# [Action item]
Lines to return, exactly: from the line with "Given: Click the search magnifier icon" to the line with "The image size is (1456, 820)." in the entries below, both included.

═════ Data

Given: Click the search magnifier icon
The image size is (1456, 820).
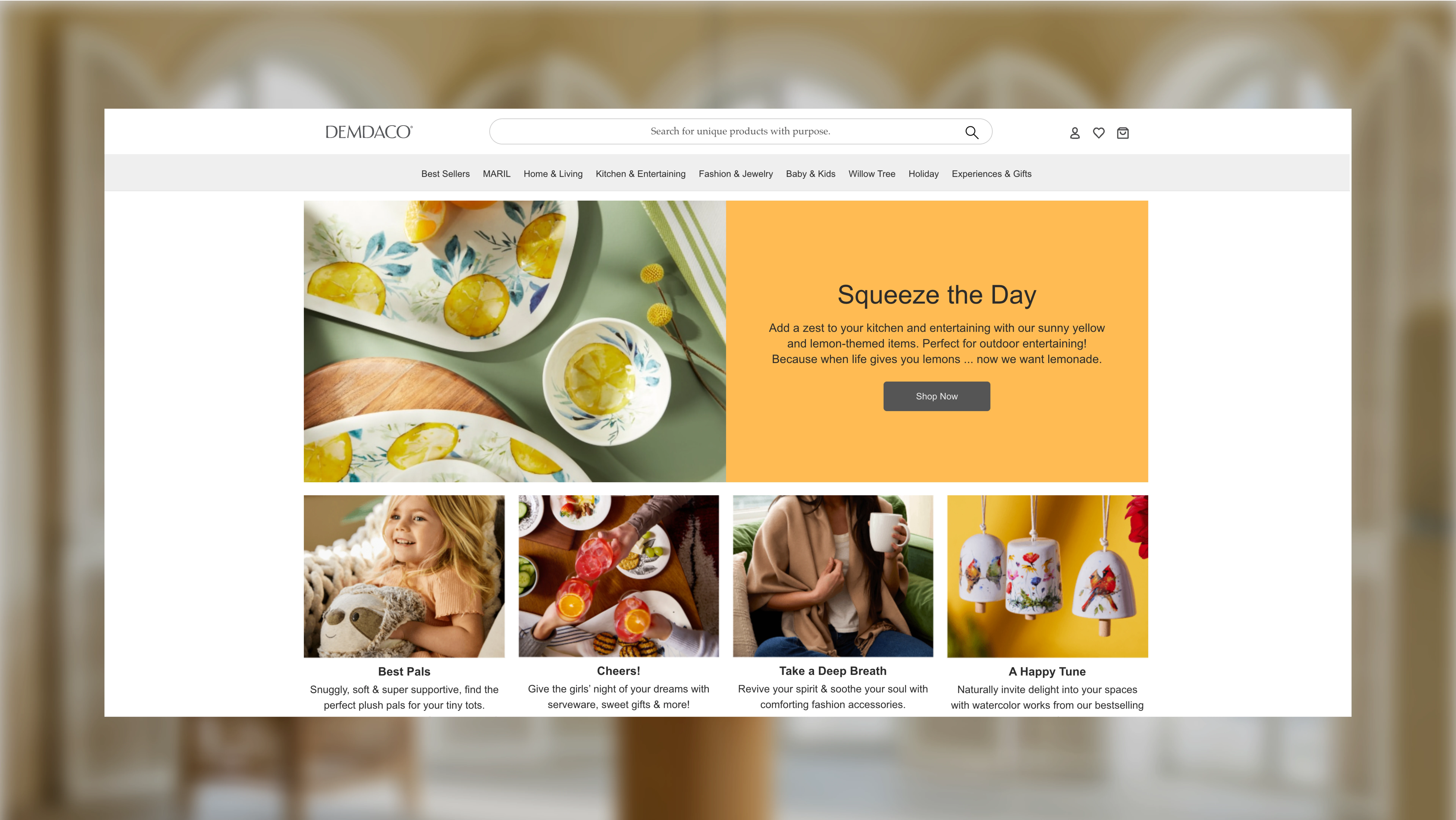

══════════
═════ Data

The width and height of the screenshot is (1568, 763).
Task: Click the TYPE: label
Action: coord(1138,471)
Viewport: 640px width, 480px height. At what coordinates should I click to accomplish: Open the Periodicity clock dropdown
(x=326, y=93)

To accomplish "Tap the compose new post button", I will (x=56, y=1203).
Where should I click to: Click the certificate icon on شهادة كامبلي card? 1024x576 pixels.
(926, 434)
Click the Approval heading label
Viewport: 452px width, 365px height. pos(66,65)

══════════
═════ Data

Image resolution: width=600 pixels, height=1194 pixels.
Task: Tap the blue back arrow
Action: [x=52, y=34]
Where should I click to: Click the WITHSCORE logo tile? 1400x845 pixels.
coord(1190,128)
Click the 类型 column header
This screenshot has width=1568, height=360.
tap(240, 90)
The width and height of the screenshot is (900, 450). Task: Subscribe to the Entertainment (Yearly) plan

══════════

# [Written solution]
Given: Click the search magnifier icon
The image size is (1456, 820).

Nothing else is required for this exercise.